Bolívar asoma la hipótesis de que, surgida en el marco de una extrema polarización política, su generación se ha impuesto la misión de aprender a construir puentes entre distintos para ponerlos a trabajar por una meta común. Resulta una descripción bastante aproximada de la tarea que cumple su colega Roberto Patiño, Ingeniero de Producción de la Universidad Simón Bolívar (USB) de Caracas con una maestría en la Escuela Kennedy de Gobierno de la Universidad de Harvard. Además de sus responsabilidades en el partido Primero Justicia y el parlamento, dirige Miconvive, una ONG para la prevención de la violencia en barriadas del oeste de Caracas, y el programa Alimenta la Solidaridad, por el que ofrece todos los días comida a 765 niños en nueve comedores “pero no como una acción de caridad sino como un programa de corresponsabilidad; yo consigo los insumos y las madres de la comunidad hacen el resto. La gran mayoría de esas madres fueron chavistas y ahora rechazan al Gobierno. Pero nosotros no estamos buscando sembrar entre ellas una lealtad o un mecanismo clientelar. No pedimos nada a cambio”.

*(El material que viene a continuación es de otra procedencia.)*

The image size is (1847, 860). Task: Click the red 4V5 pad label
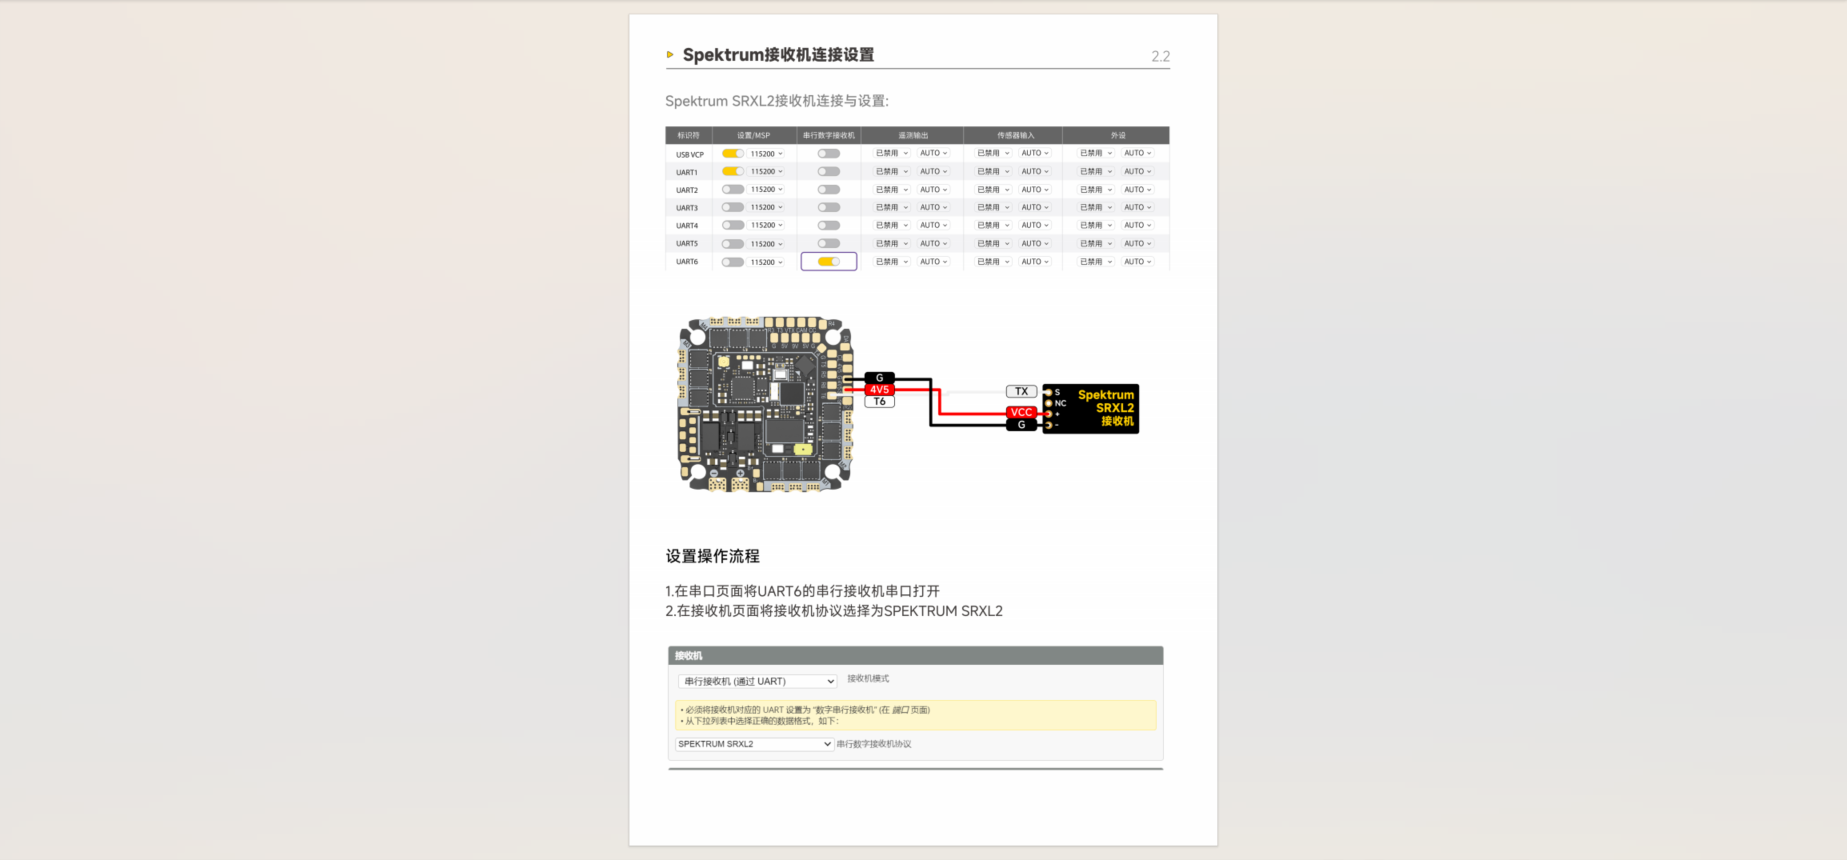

El acento en lo social parece constituir un punto de coincidencia para estos jóvenes que, contrapuestos a un proyecto hegemónico que se quiere de izquierda, no pasa por alto los lastres que suponen para la democracia las situaciones de inequidad. “Al oponente lo tenemos bien definido”, asegura Armando Armas, “pero la derrota del chavismo no es el desafío; eso es solo un escollo. El verdadero objetivo es la superación de la pobreza en paz y democracia”.

“Algo significativo para nuestra generación es que en un futuro vamos a poder decir que nos ganamos la democracia luchando en la calle. No es que nacimos y eso ya estaba. Me entusiasma, porque yo creo que la forma de resolver nuestros problemas es a través del empoderamiento, a través de asumir las responsabilidades, a través de superar las relaciones de dependencia y las comodidades”, concluye por su parte Roberto Patiño.